IceGrid on-demand takes a while to restart

mefoster · October 2006

I've got a client written in Java talking to a set of servers written in C++. I'm managing the whole thing through IceGrid, and all of the C++ servers are set to start on-demand.

The first time that the Java client accesses the servers, they start up as required and communication goes fine. Similarly, once everything is connected, things go great. However, if I stop one of the C++ servers, the next time that the Java client needs to communicate with that server, it waits a long time -- 5-10 seconds or so, as far as I can tell -- before the stopped server is restarted. Then, once the communication is established again, messages flow properly.

To me, this feels like the Java server has some sort of stale handle to the server, and the delay that I'm seeing is the time that it takes for that stale handle to time out and the system to create a new connection. Is this plausible? Could it be that the C++ servers aren't shutting down cleanly in some way, and that's what's triggering this?

Basically, what sort of logging should I enable to track in more detail what's going on here.
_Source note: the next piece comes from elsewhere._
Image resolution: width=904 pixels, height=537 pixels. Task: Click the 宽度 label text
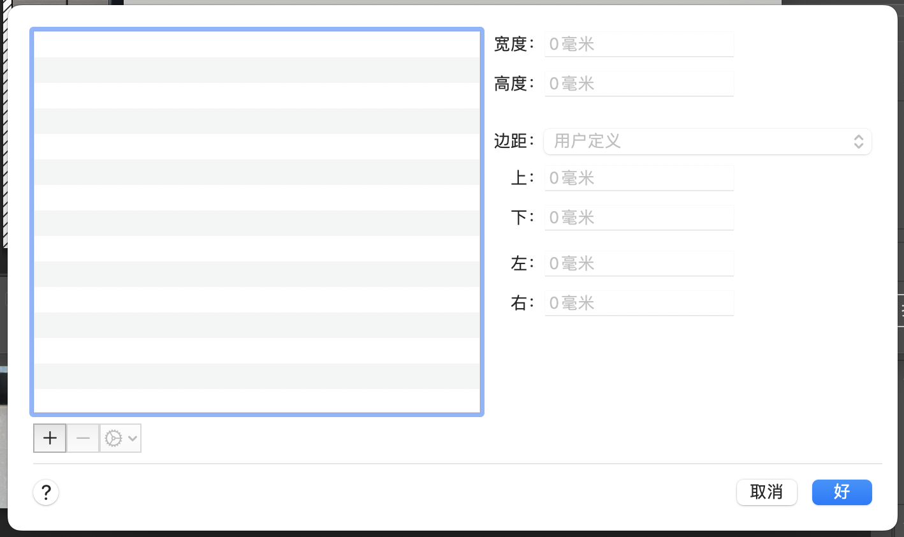(511, 45)
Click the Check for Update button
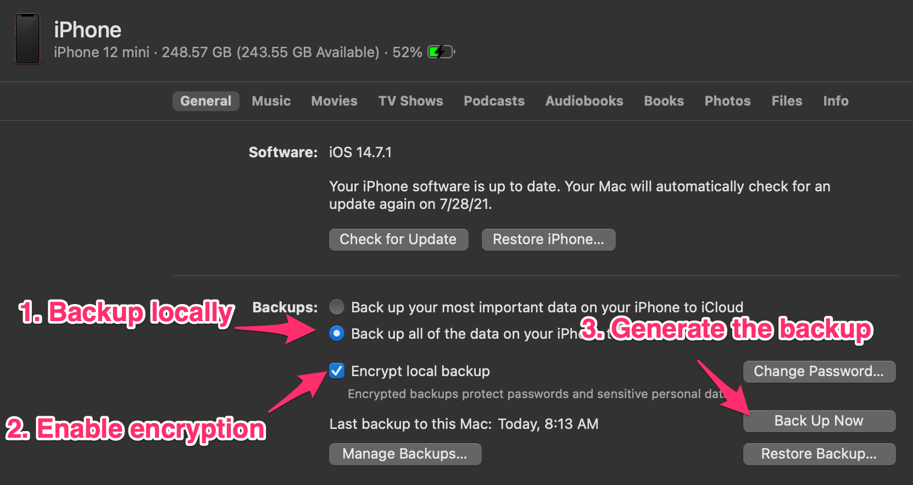This screenshot has width=913, height=485. tap(398, 239)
It's not a show-stopper (as once the connection is made, everything is fine), but it is pretty annoying.

Thanks,

MEF

mefoster · October 2006

More details: old port numbers hanging around

Okay, I did a bit more investigation. It looks like the server shuts down properly, but the Java client still tries to connect to the "old" port the next time it tries to use it. That takes 20 seconds or so to time out, and then it realises that it won't work and asks the IceGrid locator for a "new" port instead. Both computers involved are running Windows, if that matters, and the Java on the client side is version 1.5.0_08.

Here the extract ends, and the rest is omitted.